先の編集会議でネームがボツったせいで、地獄へ突き落され…
気分転換という名の逃避と、運動不足解消に見せかけた脳内血流増大のために、
自宅居間でフィットネス系のボクササイズゲームに、泣きながら励んでいるところだ。

このゲーム、インストラクター(先生)役に有名どころの人気声優さん達を起用していて、
更にその先生を自分好みにカスタマイズできるところが、特に優秀。

「ビシっと叱咤激励ではなく、褒めて伸ばしてくれる先生に、俺が予め設定しときました。」
「黒髪前髪ちょい立たせ系、黒縁眼鏡、ガチムチ。優しく響く素敵ボイス…あれ?あれれ?」

「なっ、何、ですか…」
「それとな~く、誰かさんに似てるような?特にクリソツなイケボが、グっとキますね~?」

「きっ、気のせい、です!さっさと開始!」
「はぁーい♪それじゃあ、ご指導お願いしまーす…黒尾先生(仮)♪」

爽やか笑顔&優しい応援とは裏腹に、結構なスパルタぶりが光る、先生のご指導。
早々にヘバった宇内さんは、俺の挑戦を横目に見つつ、休憩がてら得意のうだうだ妄想開始…
俺の集中力を削ぎ、ゲームのスコアを落とそうと、チャチャを入れ始めたのだ。


「な~んで『うだうだ』の方は、流れるようにネタが出てくるんだろ?」
「現実逃避の方が楽しいから、でしょう?」

「きっと、連載を抱えている全作家さんが、同じ怪奇現象に首をかしげてますよね。」
「その点については、完全同意ですね。」

連載が続けば続く程、複雑に絡んだ伏線を回収するのに多大な手間と時間がかかる。
それ以上に、『伏線を張り続ける』という必須な段階ほど、読者はマンネリと言って酷評し、
完結したら読んでやってもいいか…等、作者が一番キツい時期にこそ読者が離れがちだ。

   (『創る』って、そんなに…楽じゃない。
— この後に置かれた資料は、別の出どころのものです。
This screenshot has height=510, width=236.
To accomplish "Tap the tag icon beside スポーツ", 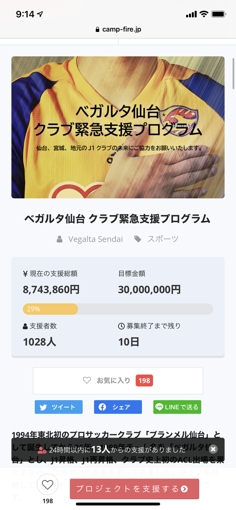I will [138, 239].
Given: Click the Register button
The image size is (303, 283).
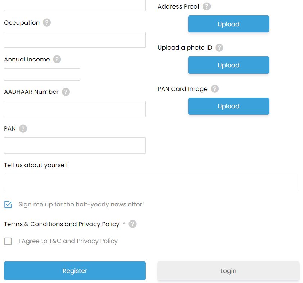Looking at the screenshot, I should [75, 271].
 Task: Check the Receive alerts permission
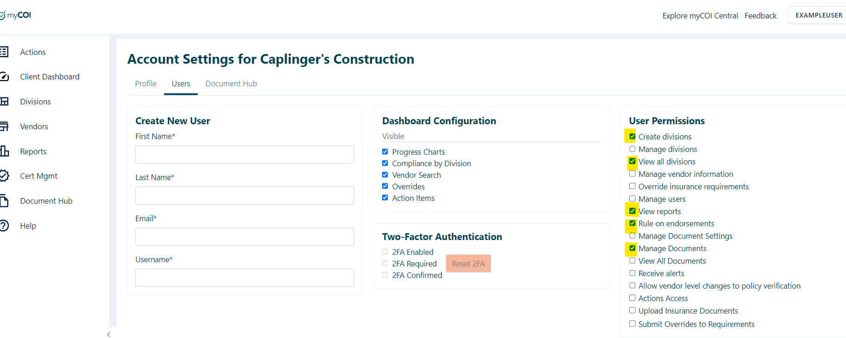pyautogui.click(x=632, y=273)
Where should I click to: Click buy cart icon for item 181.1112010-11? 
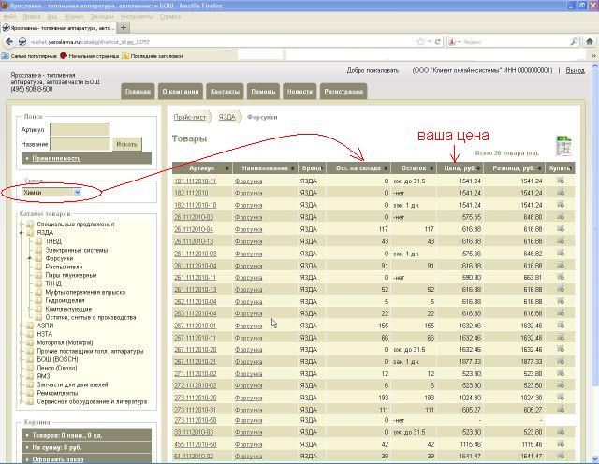[x=561, y=181]
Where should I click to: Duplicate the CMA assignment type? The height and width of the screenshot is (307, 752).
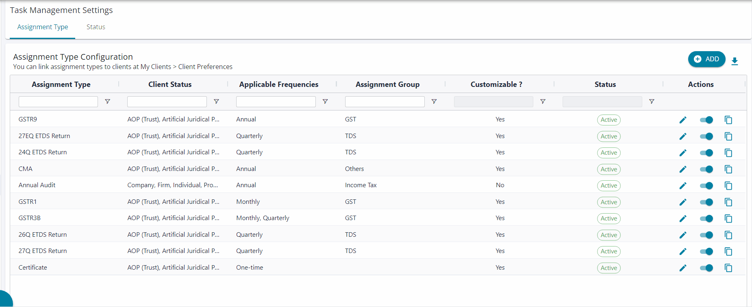click(728, 169)
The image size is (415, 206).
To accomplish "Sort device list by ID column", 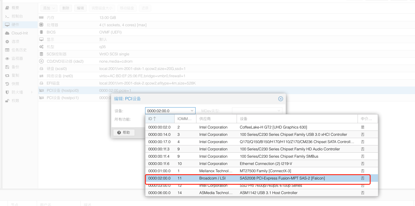I will [x=159, y=119].
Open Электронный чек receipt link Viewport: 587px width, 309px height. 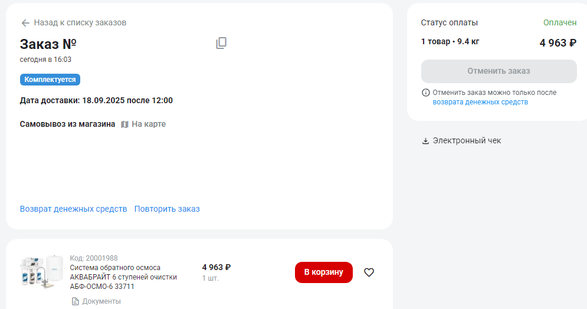467,141
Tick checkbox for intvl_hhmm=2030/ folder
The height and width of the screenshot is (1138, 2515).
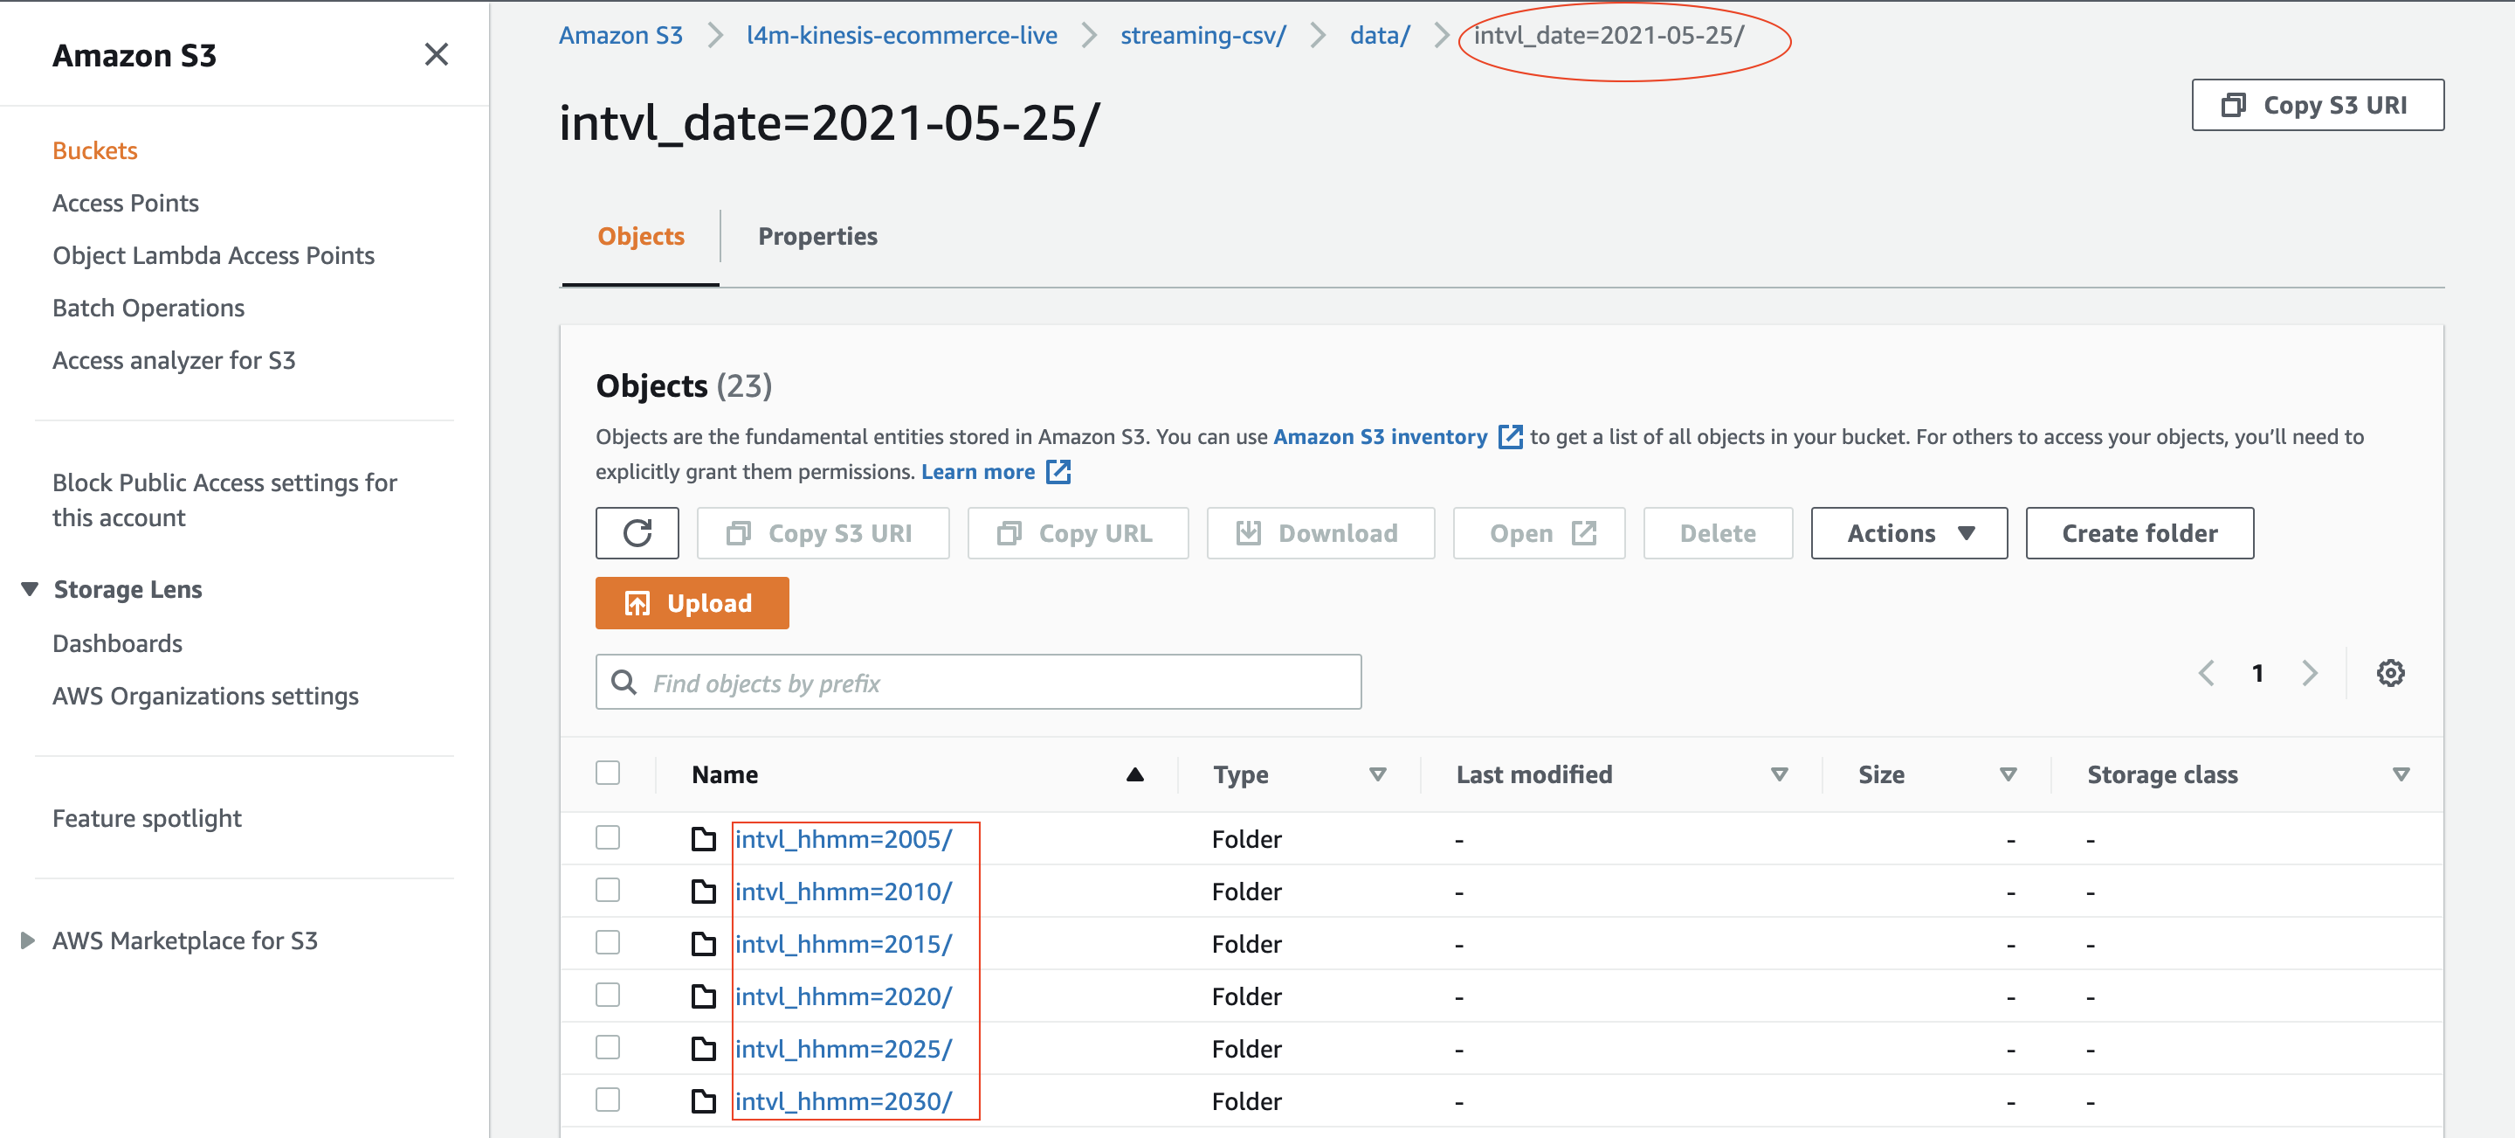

)

売れっ子漫画家の連載でも、趣味レベルの二次創作でも、
作品が完成するまでの『途中経過』で苦しい思いをする点では、全く同じ。
編集会議でボロクソに言われたり、読者に見向きもされなかったりが続き過ぎると、
自分はもう誰にも必要とされてない…と、自己否定のドツボにハマってしまうのだ。

   (そんな作者を支えるのも、編集の仕事。)


宇内さんは常々、俺達に言っている。
俺の作品を読んで貰えるのは、予め『いいね』や『ブクマ』がいっぱいついてるだけだから。
赤葦さんと黒尾さん…出版社さんとバレー協会さんの多大な事前バックアップがあるから、
その『数』と『名声』に誘引され、右に倣え!でポチリして貰えるだけだから…と。

そこまで卑下しなくてもいいが、謙虚な自己評価であることも、あながち間違っていない。
事実、宇内さんが極秘&趣味でコッソリUPしている『うだうだてんまつ』名義の小説は、
俺以外の読者は冗談抜きで皆無…個人サイトにわざわざ来て下さる人なんて、絶滅危惧種だ。

「ねぇねぇ、さっきのやつ…どう思います?」
「貴方の『趣味』が全面に出すぎ…説明&文字数&伏線過多で、萌え要素少なすぎですね。」

「だっ、第一話だもん、しょうがない…」
「『宇内天満』の作品にボツが多い理由が、よくわかる…これ以上にない『お見本』です。」

「俺の作品…やっぱ、面白くないんだ。」
「時短こそスマートなご時世ですから、丁寧な説明なんて…ウザがられるだけです。」

「時代遅れなんだね…俺達。」
「スマートの対極…大馬鹿野郎共です。」


二人揃って、ど~んより。
これじゃあ、折角の気分転換(&ガチムチのイケボ♪)も台無し…担当編集者失格だ。

   (面白い作品って…何なんだろう?)

この問いの答えを見つけるには、二人がかりでも…あと20年はかかるだろう。
今はあえてそこから目を背け、俺は冷えた麦茶を宇内さんに差し出しながら、話題を変えた。


「たとえ読者が、俺達だけだったとしても…」

世間的に評価されなくても、これは作者本人(&一蓮托生の担当)が好きでやってる『趣味』…
お仕事たる『宇内天満』とは違って、俺達自身が一番楽しむことこそが、最も重要ですよね。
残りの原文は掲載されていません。